The authors introduce the ENABLE(R) Gene Editing in planta toolkit, a streamlined two‑step cloning system for creating CRISPR/Cas9 knockout vectors suitable for transient or stable transformation. Validation was performed in Oryza sativa protoplasts and Arabidopsis thaliana plants, and the toolkit includes low‑cost protocols aimed at facilitating adoption in the Global South.

The study sequenced genomes of ericoid mycorrhiza‑forming liverworts and experimentally reconstituted the symbiosis, revealing a nutrient‑regulated state that supports intracellular colonization. Comparative transcriptomics identified an ancestral gene module governing intracellular symbiosis, and functional validation in Marchantia paleacea through genetic manipulation, phylogenetics, and transactivation assays confirmed its essential role. The findings suggest plants have retained and independently recruited this ancestral module for diverse intracellular symbioses.

The authors created a fast‑cycling, isogenic barley line (GP‑rapid) by introgressing the wild‑type Ppd‑H1 allele from Igri into the Golden Promise cultivar and performing two backcrosses to limit the donor genome, achieving a 25% reduction in generation time under speed‑breeding conditions while retaining high transformation efficiency. CRISPR/Cas9‑mediated editing of Ppd‑H1 showed regeneration and transformation rates comparable to the original Golden Promise, establishing GP‑rapid as a rapid platform for transgenic and gene‑edited barley research.

The study applied CRISPR/Cas9 gene editing to Physalis peruviana to modify plant‑architecture genes and create a compact growth ideotype. This compact phenotype is intended to increase per‑plot yield and support future breeding efforts for this nutritionally valuable minor crop.

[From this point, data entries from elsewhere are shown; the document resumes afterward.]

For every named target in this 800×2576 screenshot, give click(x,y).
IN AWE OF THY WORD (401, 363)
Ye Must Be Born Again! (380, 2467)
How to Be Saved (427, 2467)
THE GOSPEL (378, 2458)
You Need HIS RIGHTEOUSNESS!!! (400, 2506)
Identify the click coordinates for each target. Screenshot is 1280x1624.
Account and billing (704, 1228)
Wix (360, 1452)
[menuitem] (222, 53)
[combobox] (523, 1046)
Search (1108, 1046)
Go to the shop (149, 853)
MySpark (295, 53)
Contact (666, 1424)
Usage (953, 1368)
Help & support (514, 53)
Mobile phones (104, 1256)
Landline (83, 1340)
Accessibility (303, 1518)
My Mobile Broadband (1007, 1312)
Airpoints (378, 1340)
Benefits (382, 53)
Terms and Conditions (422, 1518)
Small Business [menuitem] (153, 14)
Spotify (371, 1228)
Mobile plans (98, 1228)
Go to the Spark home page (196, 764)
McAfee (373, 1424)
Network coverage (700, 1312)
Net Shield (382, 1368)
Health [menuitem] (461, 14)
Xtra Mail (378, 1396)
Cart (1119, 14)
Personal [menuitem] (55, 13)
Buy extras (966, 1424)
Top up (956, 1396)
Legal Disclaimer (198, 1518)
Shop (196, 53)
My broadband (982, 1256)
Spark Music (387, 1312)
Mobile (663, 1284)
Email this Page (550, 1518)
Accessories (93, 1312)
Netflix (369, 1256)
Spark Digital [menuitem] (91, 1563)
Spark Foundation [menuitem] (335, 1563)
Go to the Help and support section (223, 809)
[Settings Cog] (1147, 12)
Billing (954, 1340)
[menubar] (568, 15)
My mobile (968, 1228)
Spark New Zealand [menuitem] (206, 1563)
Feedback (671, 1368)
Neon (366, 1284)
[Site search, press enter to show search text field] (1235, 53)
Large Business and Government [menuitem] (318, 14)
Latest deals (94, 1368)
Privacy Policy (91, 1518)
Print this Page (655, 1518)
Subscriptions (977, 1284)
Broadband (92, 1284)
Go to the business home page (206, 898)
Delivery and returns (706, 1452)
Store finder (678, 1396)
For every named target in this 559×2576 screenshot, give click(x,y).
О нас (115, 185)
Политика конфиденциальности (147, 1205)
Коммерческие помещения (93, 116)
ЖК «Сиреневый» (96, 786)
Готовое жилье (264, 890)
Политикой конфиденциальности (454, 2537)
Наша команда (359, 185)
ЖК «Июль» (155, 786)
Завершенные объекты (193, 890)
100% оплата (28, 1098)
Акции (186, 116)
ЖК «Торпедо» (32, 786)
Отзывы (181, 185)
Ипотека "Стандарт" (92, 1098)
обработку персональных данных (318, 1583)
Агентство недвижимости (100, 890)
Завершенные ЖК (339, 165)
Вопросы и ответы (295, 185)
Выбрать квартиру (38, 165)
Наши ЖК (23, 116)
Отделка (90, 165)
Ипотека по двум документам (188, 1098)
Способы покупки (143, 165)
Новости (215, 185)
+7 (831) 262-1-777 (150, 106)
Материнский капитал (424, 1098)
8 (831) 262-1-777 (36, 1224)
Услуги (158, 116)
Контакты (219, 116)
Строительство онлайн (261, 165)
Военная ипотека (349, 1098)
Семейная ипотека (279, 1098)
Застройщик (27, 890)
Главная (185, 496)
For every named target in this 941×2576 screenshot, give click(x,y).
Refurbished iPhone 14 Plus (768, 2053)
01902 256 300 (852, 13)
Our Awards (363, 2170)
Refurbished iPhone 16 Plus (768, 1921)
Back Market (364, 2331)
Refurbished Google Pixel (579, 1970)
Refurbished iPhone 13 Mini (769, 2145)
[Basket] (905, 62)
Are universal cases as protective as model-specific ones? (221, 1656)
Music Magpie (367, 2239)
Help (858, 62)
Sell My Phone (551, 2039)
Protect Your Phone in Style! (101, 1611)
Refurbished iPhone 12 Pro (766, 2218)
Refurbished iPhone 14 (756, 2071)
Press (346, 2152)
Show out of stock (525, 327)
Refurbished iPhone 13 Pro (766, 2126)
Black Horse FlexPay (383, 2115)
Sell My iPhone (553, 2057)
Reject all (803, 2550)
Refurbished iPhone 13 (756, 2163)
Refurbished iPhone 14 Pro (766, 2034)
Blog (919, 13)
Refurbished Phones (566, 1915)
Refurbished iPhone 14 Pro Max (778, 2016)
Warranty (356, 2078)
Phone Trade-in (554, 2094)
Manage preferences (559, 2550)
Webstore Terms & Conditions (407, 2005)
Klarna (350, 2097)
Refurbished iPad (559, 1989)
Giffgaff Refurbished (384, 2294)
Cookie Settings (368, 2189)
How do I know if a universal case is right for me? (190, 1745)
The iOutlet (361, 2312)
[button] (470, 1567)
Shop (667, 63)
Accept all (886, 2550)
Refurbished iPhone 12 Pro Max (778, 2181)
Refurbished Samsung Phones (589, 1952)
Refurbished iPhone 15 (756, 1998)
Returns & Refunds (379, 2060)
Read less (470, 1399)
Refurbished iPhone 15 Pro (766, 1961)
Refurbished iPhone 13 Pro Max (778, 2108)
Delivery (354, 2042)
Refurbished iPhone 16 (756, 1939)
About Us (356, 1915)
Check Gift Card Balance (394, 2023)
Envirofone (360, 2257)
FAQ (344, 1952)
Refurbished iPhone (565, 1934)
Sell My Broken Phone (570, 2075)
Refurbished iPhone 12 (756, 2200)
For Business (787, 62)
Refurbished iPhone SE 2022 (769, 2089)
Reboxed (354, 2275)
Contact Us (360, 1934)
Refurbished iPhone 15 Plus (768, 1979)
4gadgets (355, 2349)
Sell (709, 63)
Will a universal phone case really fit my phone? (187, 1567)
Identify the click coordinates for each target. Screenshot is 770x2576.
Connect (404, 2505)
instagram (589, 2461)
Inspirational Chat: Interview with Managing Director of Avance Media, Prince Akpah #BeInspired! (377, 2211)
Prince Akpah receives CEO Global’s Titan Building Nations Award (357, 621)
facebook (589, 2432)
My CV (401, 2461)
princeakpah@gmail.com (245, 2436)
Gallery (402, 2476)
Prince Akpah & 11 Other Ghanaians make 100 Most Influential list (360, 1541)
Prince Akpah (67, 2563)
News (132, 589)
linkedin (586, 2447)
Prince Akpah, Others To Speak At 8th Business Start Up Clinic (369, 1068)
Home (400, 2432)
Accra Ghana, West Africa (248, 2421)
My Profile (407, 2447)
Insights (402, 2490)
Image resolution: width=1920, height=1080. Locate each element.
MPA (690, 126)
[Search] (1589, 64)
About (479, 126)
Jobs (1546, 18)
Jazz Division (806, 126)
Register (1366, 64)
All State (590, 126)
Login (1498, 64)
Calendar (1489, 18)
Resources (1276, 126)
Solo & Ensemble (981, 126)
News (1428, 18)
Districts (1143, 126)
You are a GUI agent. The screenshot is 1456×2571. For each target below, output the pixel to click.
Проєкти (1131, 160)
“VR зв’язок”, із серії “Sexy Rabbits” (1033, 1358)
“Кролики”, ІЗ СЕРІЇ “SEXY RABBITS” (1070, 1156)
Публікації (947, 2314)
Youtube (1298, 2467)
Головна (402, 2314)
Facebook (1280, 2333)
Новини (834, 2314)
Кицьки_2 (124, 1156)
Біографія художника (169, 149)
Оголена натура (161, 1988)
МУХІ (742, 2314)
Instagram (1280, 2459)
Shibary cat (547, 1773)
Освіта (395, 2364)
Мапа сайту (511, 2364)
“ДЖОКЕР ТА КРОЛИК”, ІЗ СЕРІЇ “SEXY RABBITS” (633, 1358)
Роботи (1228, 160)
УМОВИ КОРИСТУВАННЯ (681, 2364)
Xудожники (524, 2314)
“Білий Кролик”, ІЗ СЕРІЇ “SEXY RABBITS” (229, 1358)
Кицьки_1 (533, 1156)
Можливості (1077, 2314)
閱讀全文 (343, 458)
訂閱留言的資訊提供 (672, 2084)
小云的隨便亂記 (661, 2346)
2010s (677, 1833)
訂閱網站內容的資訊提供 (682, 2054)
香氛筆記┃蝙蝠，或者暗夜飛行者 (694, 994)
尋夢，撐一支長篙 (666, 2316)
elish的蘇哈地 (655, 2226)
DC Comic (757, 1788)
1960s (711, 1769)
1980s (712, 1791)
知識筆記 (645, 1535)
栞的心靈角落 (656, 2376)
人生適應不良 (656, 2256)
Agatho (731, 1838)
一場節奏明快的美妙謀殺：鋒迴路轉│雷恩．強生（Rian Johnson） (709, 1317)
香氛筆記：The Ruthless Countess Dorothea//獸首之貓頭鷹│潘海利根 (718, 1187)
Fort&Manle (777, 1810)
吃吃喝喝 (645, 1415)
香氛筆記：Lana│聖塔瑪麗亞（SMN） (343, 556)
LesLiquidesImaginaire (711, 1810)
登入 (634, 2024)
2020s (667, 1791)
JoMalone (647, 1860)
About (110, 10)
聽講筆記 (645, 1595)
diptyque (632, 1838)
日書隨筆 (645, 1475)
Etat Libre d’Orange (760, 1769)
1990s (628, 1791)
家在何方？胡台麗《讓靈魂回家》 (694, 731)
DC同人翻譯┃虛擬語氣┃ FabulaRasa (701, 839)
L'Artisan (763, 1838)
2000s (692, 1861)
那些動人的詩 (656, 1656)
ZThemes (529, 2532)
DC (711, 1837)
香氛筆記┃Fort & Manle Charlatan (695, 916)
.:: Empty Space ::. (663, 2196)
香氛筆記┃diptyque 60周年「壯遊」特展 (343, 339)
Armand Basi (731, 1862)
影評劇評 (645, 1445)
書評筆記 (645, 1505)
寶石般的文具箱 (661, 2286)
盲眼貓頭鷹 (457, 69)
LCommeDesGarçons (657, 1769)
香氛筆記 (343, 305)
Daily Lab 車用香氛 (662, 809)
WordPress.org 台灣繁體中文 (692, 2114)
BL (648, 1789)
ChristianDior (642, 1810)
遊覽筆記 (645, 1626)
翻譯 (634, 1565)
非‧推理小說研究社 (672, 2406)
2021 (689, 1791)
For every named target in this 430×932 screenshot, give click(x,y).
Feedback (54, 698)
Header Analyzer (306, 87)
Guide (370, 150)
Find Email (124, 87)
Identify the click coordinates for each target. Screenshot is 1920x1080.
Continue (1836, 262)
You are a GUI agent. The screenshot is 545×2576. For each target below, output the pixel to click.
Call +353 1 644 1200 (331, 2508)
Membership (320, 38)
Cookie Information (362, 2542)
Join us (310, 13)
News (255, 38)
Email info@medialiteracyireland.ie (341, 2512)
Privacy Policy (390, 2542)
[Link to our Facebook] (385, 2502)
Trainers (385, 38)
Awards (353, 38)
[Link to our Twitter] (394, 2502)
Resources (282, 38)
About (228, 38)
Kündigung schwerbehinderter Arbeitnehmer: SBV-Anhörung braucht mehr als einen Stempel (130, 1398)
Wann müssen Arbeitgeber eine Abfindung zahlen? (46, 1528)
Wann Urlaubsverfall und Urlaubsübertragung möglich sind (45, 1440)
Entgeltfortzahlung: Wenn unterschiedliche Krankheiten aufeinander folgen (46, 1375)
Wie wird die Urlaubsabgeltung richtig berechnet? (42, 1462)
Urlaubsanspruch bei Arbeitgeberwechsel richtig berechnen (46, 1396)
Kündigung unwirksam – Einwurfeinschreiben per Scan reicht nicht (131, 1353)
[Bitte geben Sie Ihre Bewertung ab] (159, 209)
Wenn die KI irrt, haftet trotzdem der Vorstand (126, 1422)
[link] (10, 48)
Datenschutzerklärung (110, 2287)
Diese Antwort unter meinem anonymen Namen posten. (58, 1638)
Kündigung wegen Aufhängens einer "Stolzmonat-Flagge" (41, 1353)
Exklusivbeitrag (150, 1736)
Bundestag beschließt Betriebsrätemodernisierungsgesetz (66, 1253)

The study used CRISPR/Cas9 to edit the downstream region of the Arabidopsis thaliana FLOWERING LOCUS T (FT) gene, identifying a 2.3‑kb segment containing the Block E enhancer as crucial for normal FT expression and flowering. Fine‑scale deletions pinpointed a 63‑bp core module with CCAAT‑ and G‑boxes, and revealed a cryptic CCAAT‑box that becomes active when repositioned, highlighting the importance of local chromatin context and motif arrangement for enhancer function.

The study optimized three wheat transformation methods—immature embryo, callus, and in planta injection—by systematically adjusting Agrobacterium strain, bacterial density, acetosyringone concentration, and incubation conditions, achieving transformation efficiencies up to 66.84%. Using these protocols, CRISPR/Cas9 knockout of the negative regulator TaARE1-D produced mutants with increased grain number, spike length, grain size, and a stay‑green phenotype, demonstrating the platform’s potential to accelerate yield and stress‑tolerance improvements in wheat.

The authors introduced a polycistronic tRNA‑gRNA array for CRISPR/Cas9 editing in Physcomitrium patens that doubled the frequency of large, targeted deletions compared with conventional single‑gRNA constructs. Using dual‑gRNA targeting, they achieved simultaneous deletion of two to four genes (katanin and TPX2 families) in a single transformation, reaching up to 42% efficiency per gene, though efficiency depended on gRNA pair design.

The study used CRISPR/Cas9 to generate rice snrk1 mutants and performed integrated phenotypic, transcriptomic, proteomic, and phosphoproteomic analyses under normal and starvation conditions, revealing SnRK1’s dual role in promoting growth and mediating stress responses. Findings indicate sub-functionalization of SnRK1 subunits and identify novel phosphorylation targets linked to membrane trafficking, ethylene signaling, and ion transport.

The study introduces a CRISPR/Cas9‑based restoration system (CiRBS) that reactivates a disabled luciferase reporter (LUC40Ins26bp) in transgenic Arabidopsis, enabling long‑term single‑cell bioluminescence monitoring. Restoration occurs within 24 h after particle‑bombardment‑mediated CRISPR delivery, with ~7 % of cells regaining luminescence and most restored cells carrying a single correctly edited chromosome, facilitating reliable analysis of cellular gene‑expression heterogeneity.

The study used CRISPR/Cas9 to create rice lines with one to three tandem copies of the OsMADS18 gene and confirmed copy-number through high‑throughput qPCR. Incremental increases in OsMADS18 copy number produced proportional rises in transcript levels and corresponding enhancements in leaf blade and culm length, showing that gene dosage can be leveraged to fine‑tune agronomic traits.